WRITTEN EXERCISE | Please pull out every line of the material below that contains the word "computer", and copy each one in full.

Some records:

↓

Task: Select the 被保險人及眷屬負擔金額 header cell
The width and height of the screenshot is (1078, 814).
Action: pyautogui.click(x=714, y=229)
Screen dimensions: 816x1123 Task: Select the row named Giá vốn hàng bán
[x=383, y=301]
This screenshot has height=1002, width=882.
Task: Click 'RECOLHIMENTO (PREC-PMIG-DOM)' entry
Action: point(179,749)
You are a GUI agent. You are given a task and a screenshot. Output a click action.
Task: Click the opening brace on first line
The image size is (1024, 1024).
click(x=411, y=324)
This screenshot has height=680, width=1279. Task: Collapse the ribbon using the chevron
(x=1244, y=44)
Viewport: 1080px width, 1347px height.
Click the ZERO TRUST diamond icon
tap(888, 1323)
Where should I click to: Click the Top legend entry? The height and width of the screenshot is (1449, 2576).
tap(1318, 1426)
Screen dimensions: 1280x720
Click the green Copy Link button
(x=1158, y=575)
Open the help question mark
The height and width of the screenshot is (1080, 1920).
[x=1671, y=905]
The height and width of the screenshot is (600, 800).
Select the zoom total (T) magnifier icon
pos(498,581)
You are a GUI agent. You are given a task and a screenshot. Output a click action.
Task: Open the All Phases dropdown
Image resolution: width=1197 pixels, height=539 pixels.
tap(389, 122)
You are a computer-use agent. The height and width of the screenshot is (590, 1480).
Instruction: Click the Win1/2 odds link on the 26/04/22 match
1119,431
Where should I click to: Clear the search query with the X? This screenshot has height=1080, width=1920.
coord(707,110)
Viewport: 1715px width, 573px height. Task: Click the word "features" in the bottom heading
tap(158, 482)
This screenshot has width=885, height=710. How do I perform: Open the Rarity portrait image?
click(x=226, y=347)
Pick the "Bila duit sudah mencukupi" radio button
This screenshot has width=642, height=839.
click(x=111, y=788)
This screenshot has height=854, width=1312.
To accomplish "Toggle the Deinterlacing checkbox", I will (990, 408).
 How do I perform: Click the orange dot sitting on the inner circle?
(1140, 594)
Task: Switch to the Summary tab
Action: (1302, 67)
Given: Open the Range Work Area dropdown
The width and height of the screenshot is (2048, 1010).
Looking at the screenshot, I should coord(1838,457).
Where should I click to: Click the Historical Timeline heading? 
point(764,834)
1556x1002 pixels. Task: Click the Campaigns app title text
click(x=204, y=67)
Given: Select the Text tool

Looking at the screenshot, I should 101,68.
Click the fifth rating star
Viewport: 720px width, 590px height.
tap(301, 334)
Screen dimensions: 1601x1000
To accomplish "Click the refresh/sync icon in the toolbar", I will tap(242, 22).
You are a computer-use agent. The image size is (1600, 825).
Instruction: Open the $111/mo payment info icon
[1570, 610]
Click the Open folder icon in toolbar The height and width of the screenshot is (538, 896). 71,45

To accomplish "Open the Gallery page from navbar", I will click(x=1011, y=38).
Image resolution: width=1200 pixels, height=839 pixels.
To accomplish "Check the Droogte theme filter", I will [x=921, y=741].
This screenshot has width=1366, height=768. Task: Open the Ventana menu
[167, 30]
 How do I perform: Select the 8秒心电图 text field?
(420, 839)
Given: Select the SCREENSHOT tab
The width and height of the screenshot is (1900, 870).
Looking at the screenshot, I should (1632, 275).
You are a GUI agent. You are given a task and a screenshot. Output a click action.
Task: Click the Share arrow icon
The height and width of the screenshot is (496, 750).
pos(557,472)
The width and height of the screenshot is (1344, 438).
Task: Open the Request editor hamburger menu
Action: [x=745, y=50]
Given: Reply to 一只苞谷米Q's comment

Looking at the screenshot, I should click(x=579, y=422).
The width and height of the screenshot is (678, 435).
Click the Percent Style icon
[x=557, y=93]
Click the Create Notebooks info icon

↑

FINAL RESULT |
You are a computer-use agent. The height and width of the screenshot is (590, 1480).
You are a computer-use agent. The image size is (1600, 825).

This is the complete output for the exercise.